→ What you will do: In the records below, find the line that holds "533x427 pixels.". Restate it and every later line exactly, stopping at the end and skipping pictures.

→ Given data:

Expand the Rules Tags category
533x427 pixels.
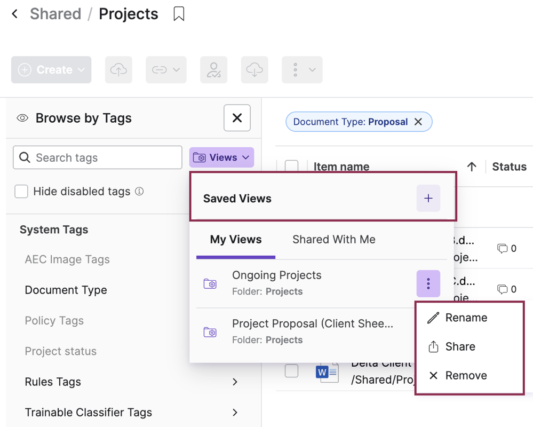(x=235, y=382)
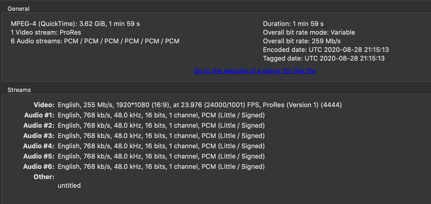Select the Encoded date UTC timestamp
The width and height of the screenshot is (431, 204).
pos(326,50)
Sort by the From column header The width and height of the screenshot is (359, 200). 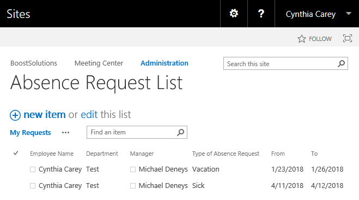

→ Result:
533x427 pixels.
(x=235, y=382)
Select the Encoded date UTC timestamp
The width and height of the screenshot is (431, 204).
pos(326,50)
Sort by the From column header The width and height of the screenshot is (359, 200). 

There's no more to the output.